# Task requirements:
(a) Please copy the forum post word for word, starting with "Back Problems board" and going on through "you pulled through.".
(b) According to the forum post, for how long did the friend stay asleep after the hospital over-medicated her?
(c) Continue the forum post about back problems from where it stops.

Start of Document text

Discussions that mention valium

Back Problems board


Oh Moldova, my heart just broke into a million pieces reading your post. I see you are a fighter though as you are here to tell us about it. You experienced that waiver they insist we sign in case something happens. Was is something they did wrong to cause it? I'm sure you will never know but I thank god that you pulled through.

A friend of mine just went through another fusion with her SI joint with her hip. Not sure of all they did, but it was in one of our new hospitals here. The ER is horrible, misdiagnosing all of the time but the hospital itself is supposed to be great. Well, they were over medicating her so bad after the surgery they had to give her medicine to counteract all that they had given her and she didn't wake up for 1 1/2 days because of it. It was really scary but she didn't have half of what you went through. They had her on a dilated pump, a morphene patch, oral dilated every 2 hours, valium every 2 hours, xanax every few hours and that isn't even all of it. I thought, what? Are they nuts? But when she was released they sent her home with much of the same. I do NOT want to go there.

End of Document text
Start of Source material

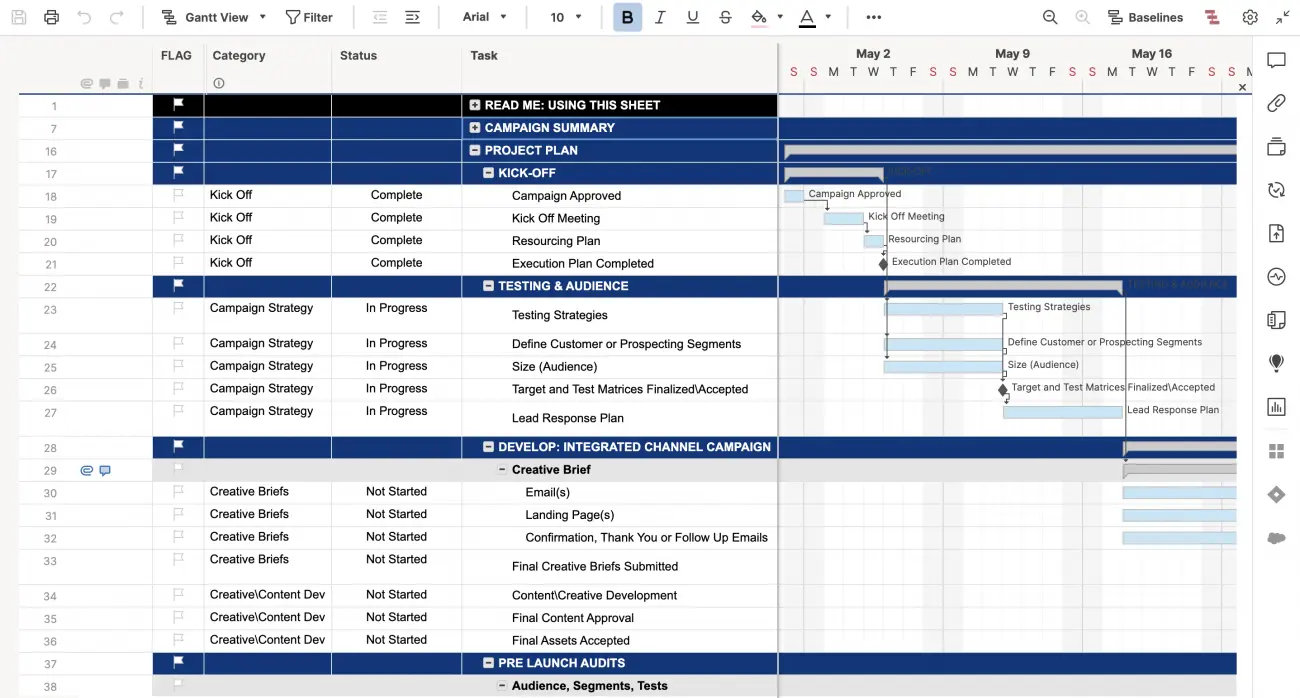Open the Conversations panel icon

click(1276, 60)
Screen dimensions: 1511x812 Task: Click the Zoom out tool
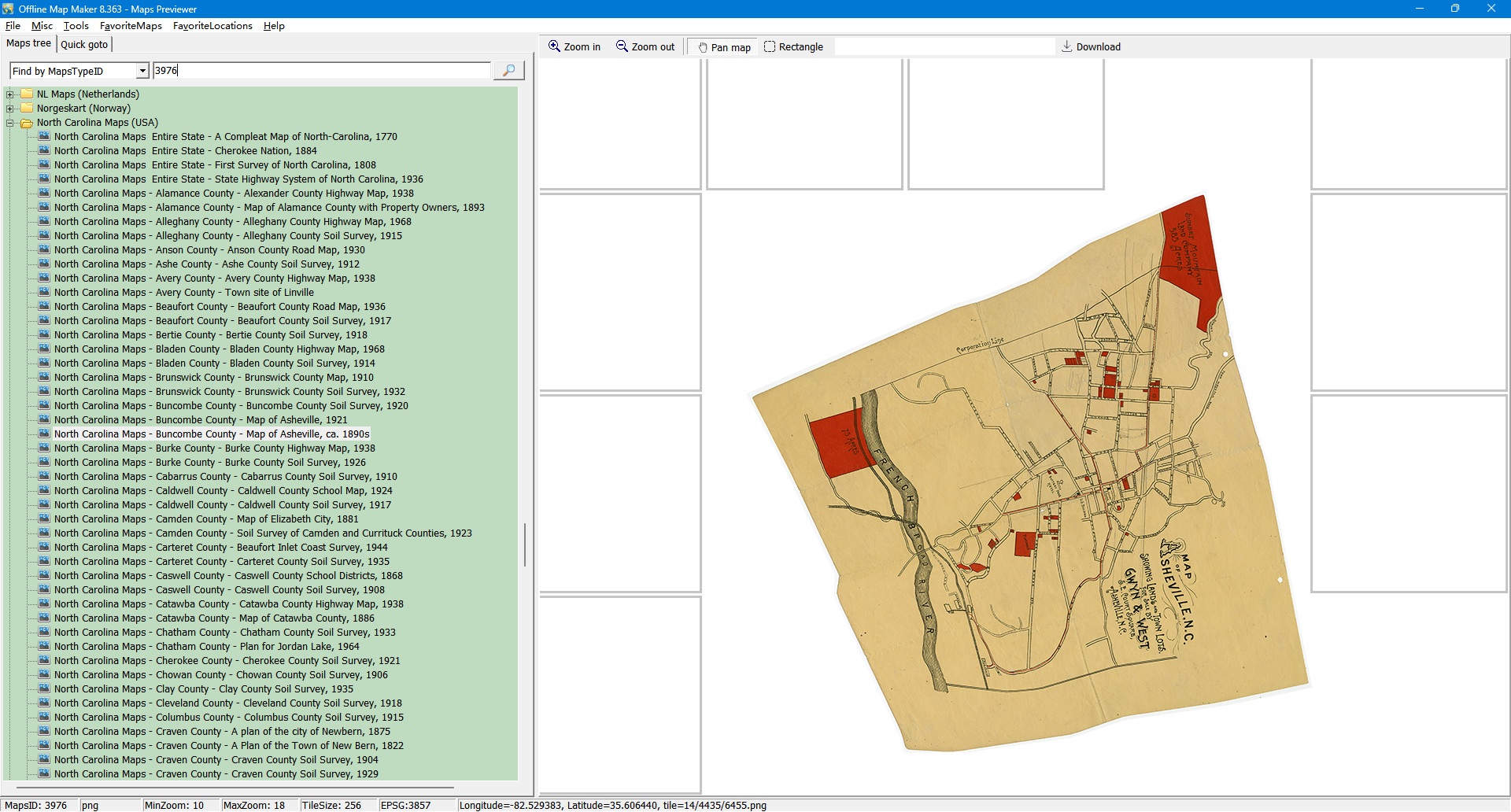645,47
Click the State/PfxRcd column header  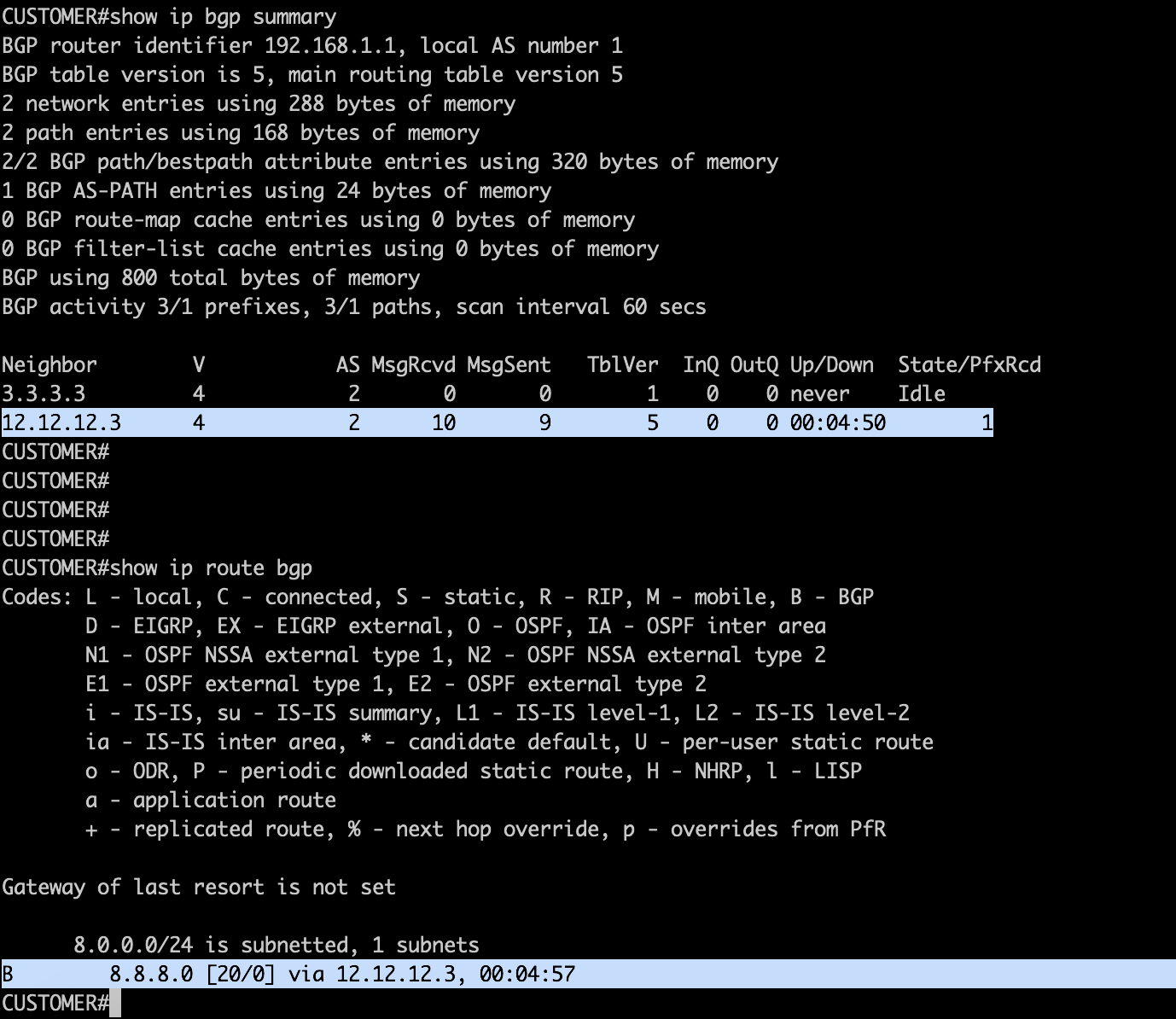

End of Source material

# Answer list:
(a)
Back Problems board


Oh Moldova, my heart just broke into a million pieces reading your post. I see you are a fighter though as you are here to tell us about it. You experienced that waiver they insist we sign in case something happens. Was is something they did wrong to cause it? I'm sure you will never know but I thank god that you pulled through.

(b) 1 1/2 days.

(c)
Since you have been away, I saw my neurosurgeon and he said I am finally fused 1 1/2 yrs later and he is releasing me from his care. Regardless of the fact that I am worse now than before and he won't even discuss my leg numbness and the spasms I have been having. My Pain Management doc moved away and referred me out of Mayo to another PM and so far he is so wonderful. I am starting to think that it is best I get away from there and find someone to listen. My leg is really worrying me because I keep losing my balance too. It is swollen, that is new but I really think that I am going to lose use of my leg. It sure feels that way anyway. But, enough about me.

I really really really think deep in my heart you should share this with your daughter. I too am close to my parents and I get so angry when I find something out after the fact and it hurts. However, since you have already made the decision not to, after she has had the baby, I really think you should tell her, and also tell her the reasons you withheld it from her at that time. That will help her control her emotions a bit better and it might even give her that little something not to always worry so much and think the worst. It is hard for us because we love you so much!

With that said, I wish you happy healthy healing and a wonderful 2008!